DATA EXTRACT:
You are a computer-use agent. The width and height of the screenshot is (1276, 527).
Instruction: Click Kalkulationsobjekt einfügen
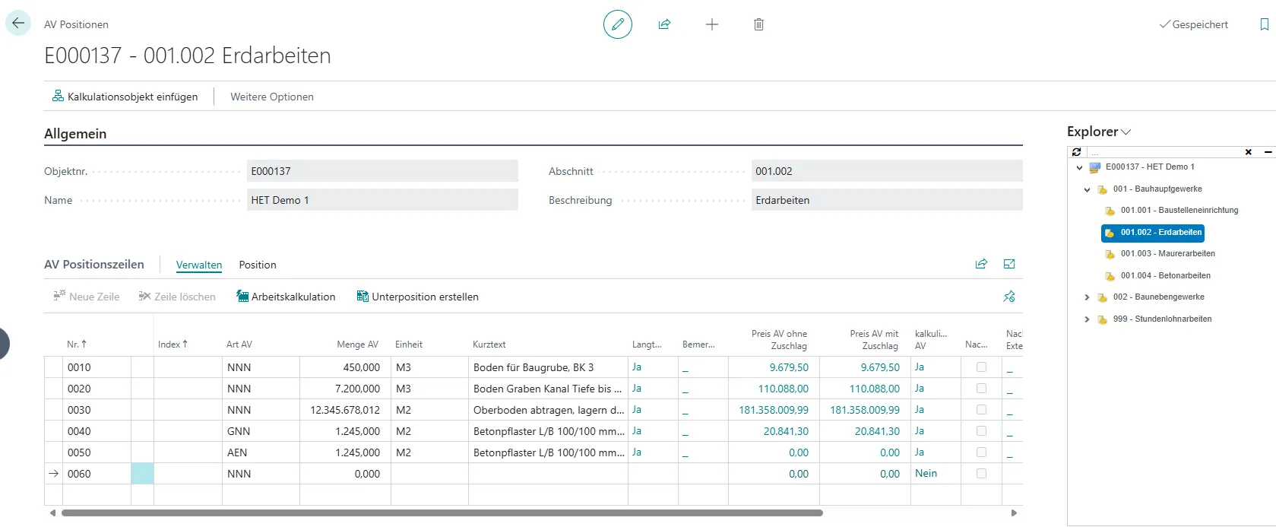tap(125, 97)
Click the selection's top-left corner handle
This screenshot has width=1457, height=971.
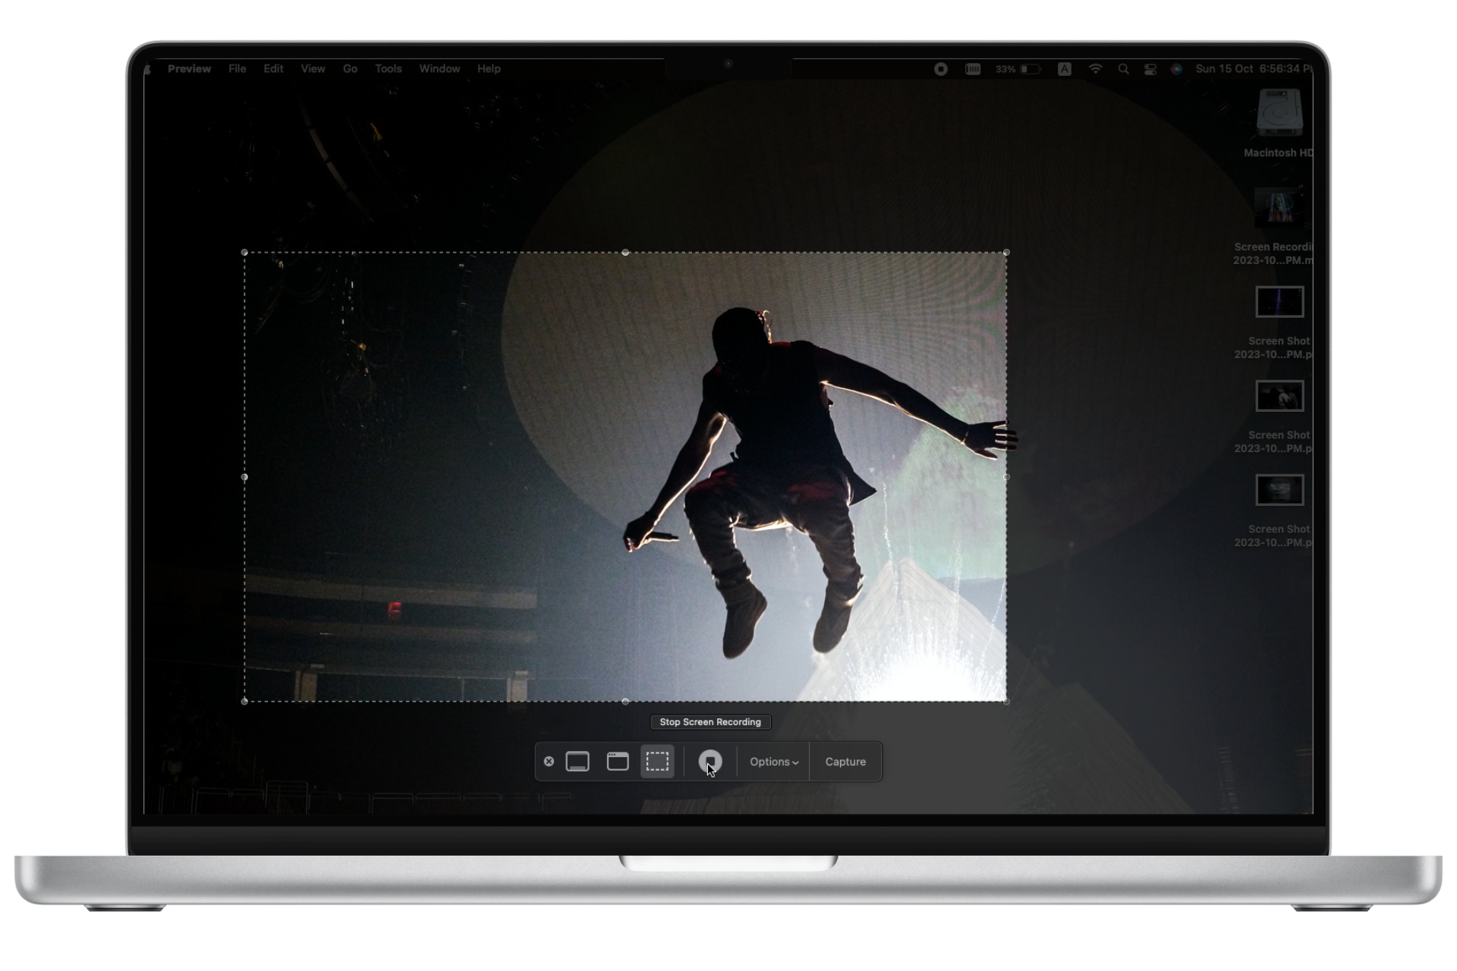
* * *
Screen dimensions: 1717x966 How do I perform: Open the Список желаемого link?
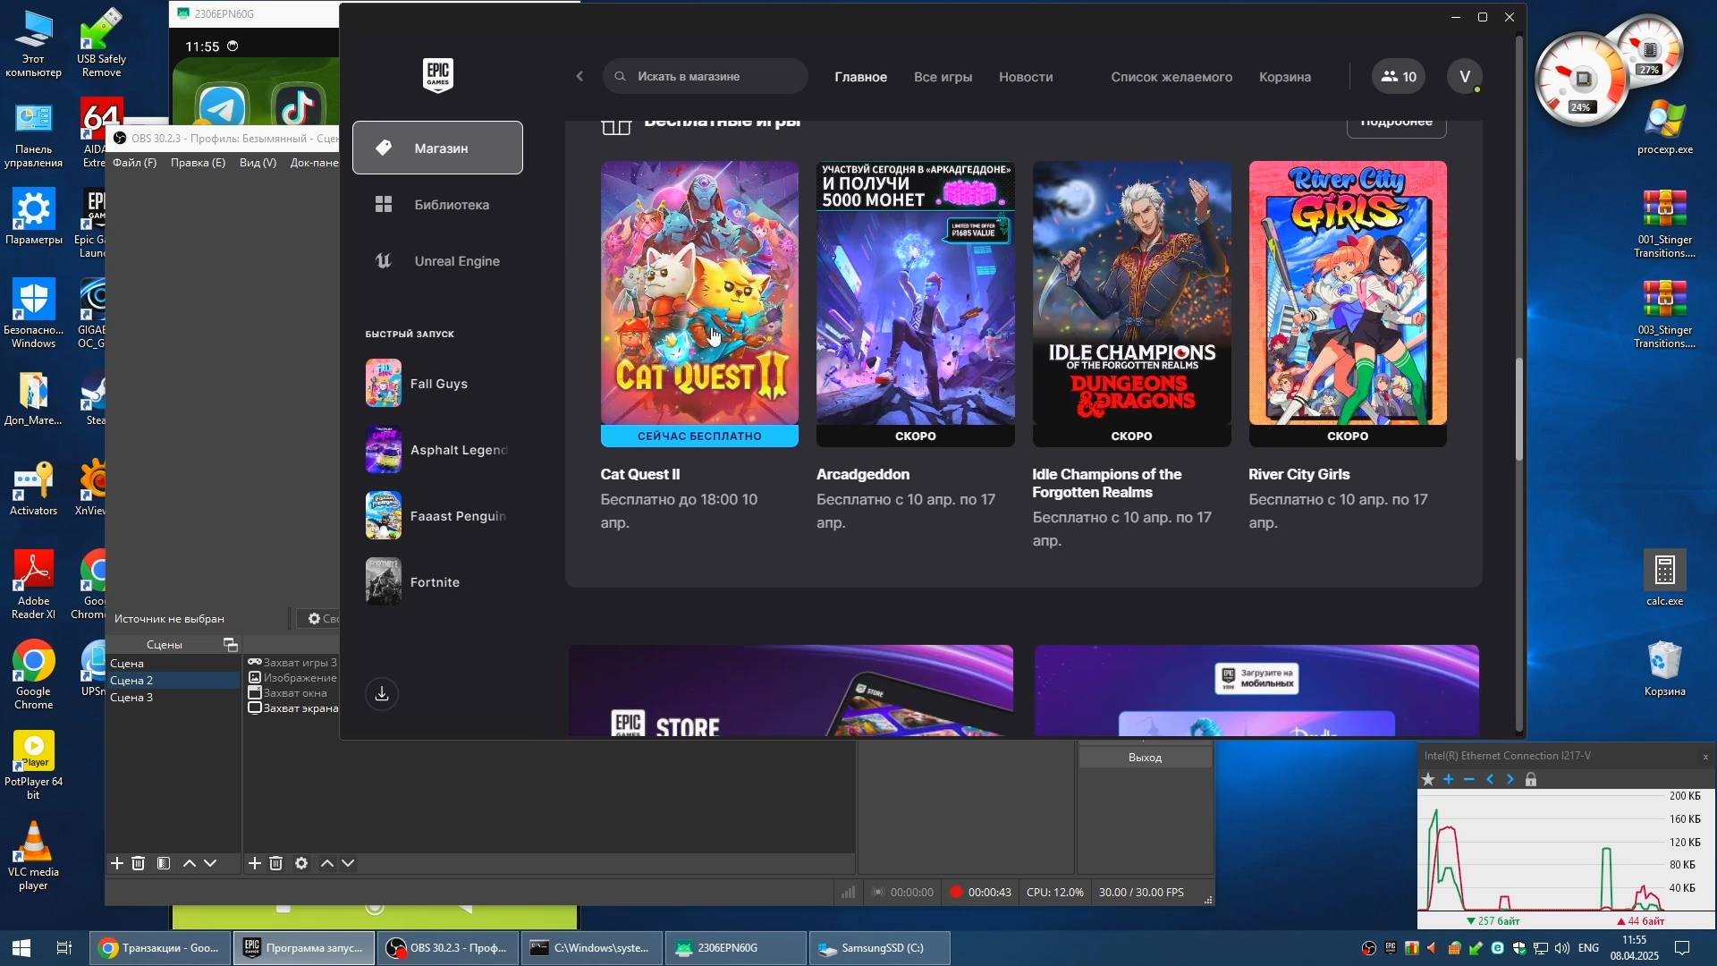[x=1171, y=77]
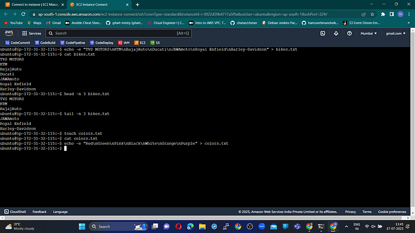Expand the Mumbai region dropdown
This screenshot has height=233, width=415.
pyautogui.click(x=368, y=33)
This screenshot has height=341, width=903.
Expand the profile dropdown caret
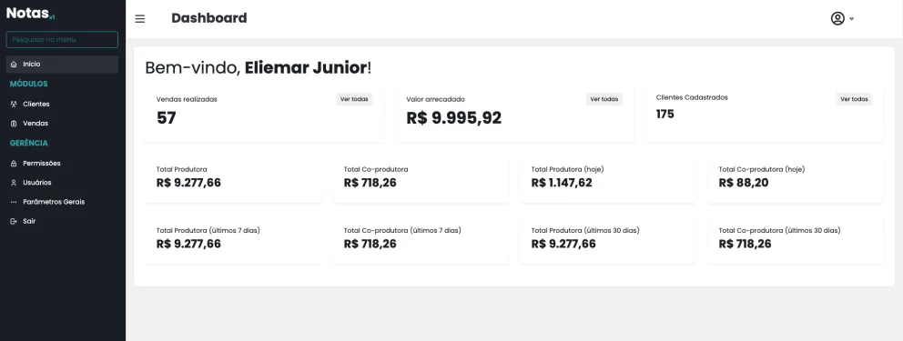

EXERCISE TASK: Could you write out the part of the data that opens with the line containing "You are a computer-use" and closes with the line containing "This screenshot has width=1457, height=971.", both lines included and the requests kept, multiplying every coordinate in the answers by 0.25 and rounding to whole numbers with halves rounded up? Leave the pictures out.

RESULT FOR THIS EXERCISE:
You are a computer-use agent. The width and height of the screenshot is (1276, 527).
Instruction: Click Kalkulationsobjekt einfügen
tap(31, 24)
Click the selection's top-left corner handle
This screenshot has width=1457, height=971.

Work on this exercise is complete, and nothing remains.